# Tanja Szewczenko erwartet ein Baby!



## Mandalorianer (26 Okt. 2010)

*Tanja Szewczenko Sie erwartet ein Baby! 
​*
Jetzt wurde das süße Geheimnis gelüftet: Ex-Kufenstar Tanja Szewczenko und ihr Freund, der Eiskunstläufer Norman Jeschke, erwarten ein Baby. *Die schöne Blondine ist im sechsten Monat. *

Ob das Baby mit Kufen geboren wird?  Wenn sich das Talent von Mama und Papa vererbt, auf jeden Fall! Ex-Eiskunstläuferin und Schauspielerin Tanja Szewczenko und ihr Freund, der Eiskunstläufer Norman Jeschke (31), erwarten Nachwuchs. Das süße Babygeheimnis lüfteten sie jetzt bei der Musicalpremiere von „We Will Rock You“. „Ich bin im sechsten Monat schwanger und superglücklich“, sagte die 33-Jährige gegenüber dem Kölner „Express“. Für sie ist es das erste Kind.

Das Paar hatte sich bei einem Dreh für die RTL-Soap „Alles was zählt“ kennengelernt, in der Szewczenko von 2006 bis 2009 eine Eiskunstläuferin spielte. Und der Babywunsch stand schon Ende 2009 fest: „In einem Punkt sind wir uns schon mal einig. Wir hätten gerne ein Mädchen“, sagte Tanja Szewczenko damals. Aus Liebe zu Kindern schrieb sie mit ihrem Norman sogar ein Kinderbuch („Kiki Kufenflitzer“). Dann steht die Bettlektüre für den künftigen Kufenstar ja schon mal fest ...


*Da sagen wir mal Herzlichen Glückwunsch Tanja 

Gruss Gollum*


----------



## Punisher (26 Okt. 2010)

entsprechende Bilder gab die Tage schon hier


----------



## Q (27 Okt. 2010)

Danke für die Info Gollum!


----------



## Rumpelmucke (27 Okt. 2010)

Na und? Singa Gätgens isses auch  Noch würde ich kein Vermögen drauf setzen, aber immerhin einige Zehner


----------



## Max100 (28 Okt. 2010)

Punisher schrieb:


> entsprechende Bilder gab die Tage schon hier



die müssen mir entgangen sein, hilf mir bitte mit nem Link?

####

Die Aufgabe
Welchen Titel trägt laut dem Textausschnitt das Kinderbuch, das Tanja Szewczenko zusammen mit Norman Jeschke geschrieben hat?

Gesammelte Dateneinträge
####

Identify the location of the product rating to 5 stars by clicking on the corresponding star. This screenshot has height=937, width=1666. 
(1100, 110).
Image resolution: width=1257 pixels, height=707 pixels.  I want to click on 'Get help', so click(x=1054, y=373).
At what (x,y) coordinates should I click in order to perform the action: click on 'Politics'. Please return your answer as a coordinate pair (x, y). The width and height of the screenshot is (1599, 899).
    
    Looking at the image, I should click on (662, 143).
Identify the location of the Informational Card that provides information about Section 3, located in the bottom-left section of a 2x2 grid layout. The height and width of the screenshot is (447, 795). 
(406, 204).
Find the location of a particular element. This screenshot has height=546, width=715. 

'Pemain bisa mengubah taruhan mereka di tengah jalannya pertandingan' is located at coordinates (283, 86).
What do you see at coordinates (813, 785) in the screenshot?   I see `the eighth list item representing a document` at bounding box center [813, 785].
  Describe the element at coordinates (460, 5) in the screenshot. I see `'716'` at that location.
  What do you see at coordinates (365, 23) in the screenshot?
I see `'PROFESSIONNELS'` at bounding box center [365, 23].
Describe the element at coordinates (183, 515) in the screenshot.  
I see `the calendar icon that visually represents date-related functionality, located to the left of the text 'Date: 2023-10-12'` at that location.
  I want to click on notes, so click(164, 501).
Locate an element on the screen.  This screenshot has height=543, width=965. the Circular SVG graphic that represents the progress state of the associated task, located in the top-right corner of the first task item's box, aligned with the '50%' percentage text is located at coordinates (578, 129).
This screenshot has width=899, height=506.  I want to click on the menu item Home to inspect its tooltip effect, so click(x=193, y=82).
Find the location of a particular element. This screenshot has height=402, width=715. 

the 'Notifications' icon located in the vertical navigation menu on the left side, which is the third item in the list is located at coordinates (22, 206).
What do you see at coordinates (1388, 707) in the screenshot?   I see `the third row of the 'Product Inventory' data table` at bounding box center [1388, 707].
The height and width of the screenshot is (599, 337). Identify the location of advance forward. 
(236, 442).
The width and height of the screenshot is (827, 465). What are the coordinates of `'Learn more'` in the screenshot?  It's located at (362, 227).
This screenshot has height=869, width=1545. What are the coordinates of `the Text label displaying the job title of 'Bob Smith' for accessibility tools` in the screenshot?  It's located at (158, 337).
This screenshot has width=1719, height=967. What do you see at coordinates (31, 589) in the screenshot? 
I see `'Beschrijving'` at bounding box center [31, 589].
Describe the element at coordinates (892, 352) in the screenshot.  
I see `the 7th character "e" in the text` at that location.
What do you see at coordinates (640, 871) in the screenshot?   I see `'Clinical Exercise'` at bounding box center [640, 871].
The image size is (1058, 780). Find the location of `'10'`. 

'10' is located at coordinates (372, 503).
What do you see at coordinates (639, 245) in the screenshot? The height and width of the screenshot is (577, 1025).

####

Lösung der Aufgabe
Das Kinderbuch trägt den Titel „Kiki Kufenflitzer“.